Cassim Shepard

Cassim Shepard is distinguished lecturer in architecture and urban studies at City College, City University of New York.

Trained as an urban planner, geographer, and documentary filmmaker, he produces nonfiction media about cities and places, with a particular emphasis on housing and civic life. His  film and video work about cities around the world has been exhibited at the Venice Architecture Biennale, the Museum of the City of New York, the Cooper Hewitt Smithsonian Design Museum, the United Nations, Pavillon de l’Arsenale in Paris, and the African Centre for Cities in Cape Town.

Shepard’s writings have appeared in  Places Journal, Next City, Strangers’ Guide, Domus, and Public Culture, among other publications.
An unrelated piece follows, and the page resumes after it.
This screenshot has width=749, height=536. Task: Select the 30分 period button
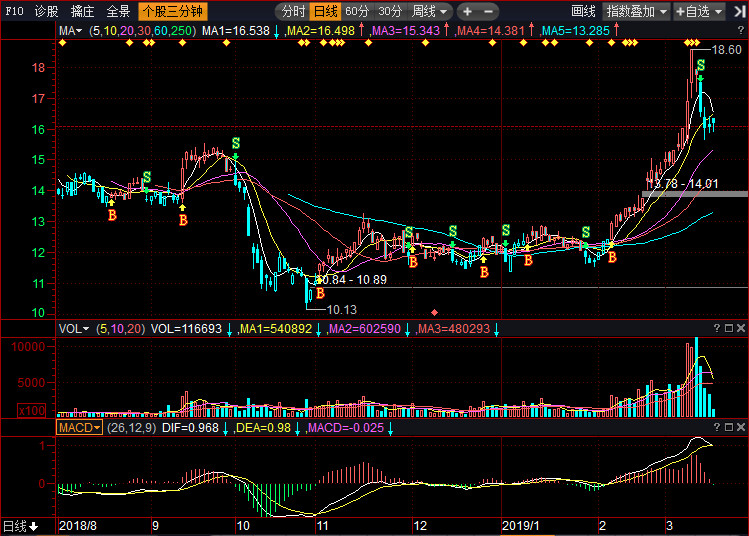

He was founding editor-in-chief of Urban Omnibus, an online publication of the Architectural League of New York, which inspired his first book, Citymakers: The Culture and Craft of Practical Urbanism (Monacelli Press, 2017). His current book project traces an intellectual history of incremental or “self-help” approaches to housing for vulnerable populations around the world.

From 2022 to 2024, Cassim Shepard was Critic-in-Residence in Architecture at Places. Supported by a Graham Foundation grant, Cassim’s residency produced a quartet of essays focused on housing justice and urban design: “Land Power,” on the community land trust as a form of housing activism; “Mass Support,” on housing theorist John Habraken; “Housing Agency,” on anarchist and architect John F. C. Turner; and “Justice Supply,” on the need for a mass social housing movement in the United States.